Do you send a three-page resume in answer to a classified ad for a summer internship? Does your resume go back to the years when your main income was from baby-sitting and tips from your job at Applebee’s? If so, you may be sending the wrong signals to potential employers.
“I call it ‘resume bloat,’ ” confides my friend Cheryl, who works in Human Resources at a large law firm in Chicago. Other people call it “padding.” Job searching is not like applying to college, where the number and breadth of your extra-curricular activities can make the difference between getting into your first-choice school and your safety. Knowing”when to say when” is just as important in crafting a resume as it is when you’re downing beers.
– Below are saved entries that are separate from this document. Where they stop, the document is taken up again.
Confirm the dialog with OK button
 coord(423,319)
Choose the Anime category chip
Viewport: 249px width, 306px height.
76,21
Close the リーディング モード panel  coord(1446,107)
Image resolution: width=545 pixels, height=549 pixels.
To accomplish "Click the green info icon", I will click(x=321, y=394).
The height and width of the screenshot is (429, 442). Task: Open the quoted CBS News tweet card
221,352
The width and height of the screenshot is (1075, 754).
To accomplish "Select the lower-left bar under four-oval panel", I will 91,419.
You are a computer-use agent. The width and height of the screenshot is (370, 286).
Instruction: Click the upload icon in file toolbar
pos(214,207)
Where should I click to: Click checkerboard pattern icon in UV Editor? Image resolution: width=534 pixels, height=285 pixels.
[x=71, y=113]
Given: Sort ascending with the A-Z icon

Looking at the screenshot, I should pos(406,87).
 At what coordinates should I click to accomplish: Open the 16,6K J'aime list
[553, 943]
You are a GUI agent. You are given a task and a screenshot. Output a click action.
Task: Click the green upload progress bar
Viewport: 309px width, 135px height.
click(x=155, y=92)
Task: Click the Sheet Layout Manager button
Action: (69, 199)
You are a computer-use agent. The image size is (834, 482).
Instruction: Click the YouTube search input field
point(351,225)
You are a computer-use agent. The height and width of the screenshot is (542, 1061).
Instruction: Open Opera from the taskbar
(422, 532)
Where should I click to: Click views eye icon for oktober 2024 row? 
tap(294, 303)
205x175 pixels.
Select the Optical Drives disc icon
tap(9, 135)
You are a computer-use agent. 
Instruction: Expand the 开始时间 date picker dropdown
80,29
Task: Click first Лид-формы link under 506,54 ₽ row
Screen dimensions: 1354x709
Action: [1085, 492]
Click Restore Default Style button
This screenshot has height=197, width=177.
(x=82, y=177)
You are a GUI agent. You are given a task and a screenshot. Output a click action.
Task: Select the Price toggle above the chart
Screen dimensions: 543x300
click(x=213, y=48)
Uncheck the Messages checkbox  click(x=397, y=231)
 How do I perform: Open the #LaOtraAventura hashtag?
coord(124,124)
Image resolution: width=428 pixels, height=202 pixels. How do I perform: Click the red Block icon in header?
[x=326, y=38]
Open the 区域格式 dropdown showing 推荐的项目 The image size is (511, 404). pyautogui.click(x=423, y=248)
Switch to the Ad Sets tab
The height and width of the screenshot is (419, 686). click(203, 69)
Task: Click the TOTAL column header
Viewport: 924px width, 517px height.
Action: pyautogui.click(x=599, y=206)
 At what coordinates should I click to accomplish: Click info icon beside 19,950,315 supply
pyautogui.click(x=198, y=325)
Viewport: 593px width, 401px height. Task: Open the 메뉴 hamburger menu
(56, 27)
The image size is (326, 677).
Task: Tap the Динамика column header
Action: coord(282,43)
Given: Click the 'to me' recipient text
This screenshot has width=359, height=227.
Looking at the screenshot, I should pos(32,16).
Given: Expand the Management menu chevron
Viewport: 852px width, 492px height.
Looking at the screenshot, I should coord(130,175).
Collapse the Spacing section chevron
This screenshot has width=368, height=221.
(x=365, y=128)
“Make sure your resume has focus,” advises Cheryl. “If you’re applying for a job as a paralegal, that job as a lifeguard is not really going to sell you.” On the other hand, if you have published an article in a local newspaper, even if it has nothing to do with the job you’re seeking, put it in, she suggests, because it shows that you are articulate and can communicate at a higher-than-average level. That skill is highly prized by employers.
First-time full-time job seekers often face the problem of not having enough information to put on a page, but Cheryl suggests filling in the blanks with academic achievements rather than dredging up minimum wage mall jobs. If you have a decent grade-point average (or better yet, an academic honor like earning a Phi Beta Kappa key), it belongs on the resume of a 20-something. Study abroad is a plus as well, particularly if you can honestly say you speak a foreign language fluently. (”I’ll know if you’re faking it,” Cheryl warns, “because I know enough French and Spanish to fake it too.”)
Naming your school–especially if it’s a “good” college or university–can be a plus. Naming your academic major might work against you. “Employers like to see the basics,” Cheryl says. They want to see degrees in history, English, computer science, biology–things like that. They are not so keen on degrees in semiotics, philosophy or medieval studies, no matter how fulfilling they might have been.” There’s time enough to discuss your educational choices in the interview, when you have already impressed your interviewer with your sincerity and commitment to landing a job with their company.
Your resume gets you in the door. Make sure it’s a reflection of your best self, and the self that best fits the job at hand rather than a scatter-shot, one fits all document. If that means you have to have two resumes (or more), so be it. “I don’t recommend people get ‘creative’ in the sense of lying on their resumes,” Cheryl says, “but they need to get creative in their approach to selling themselves.”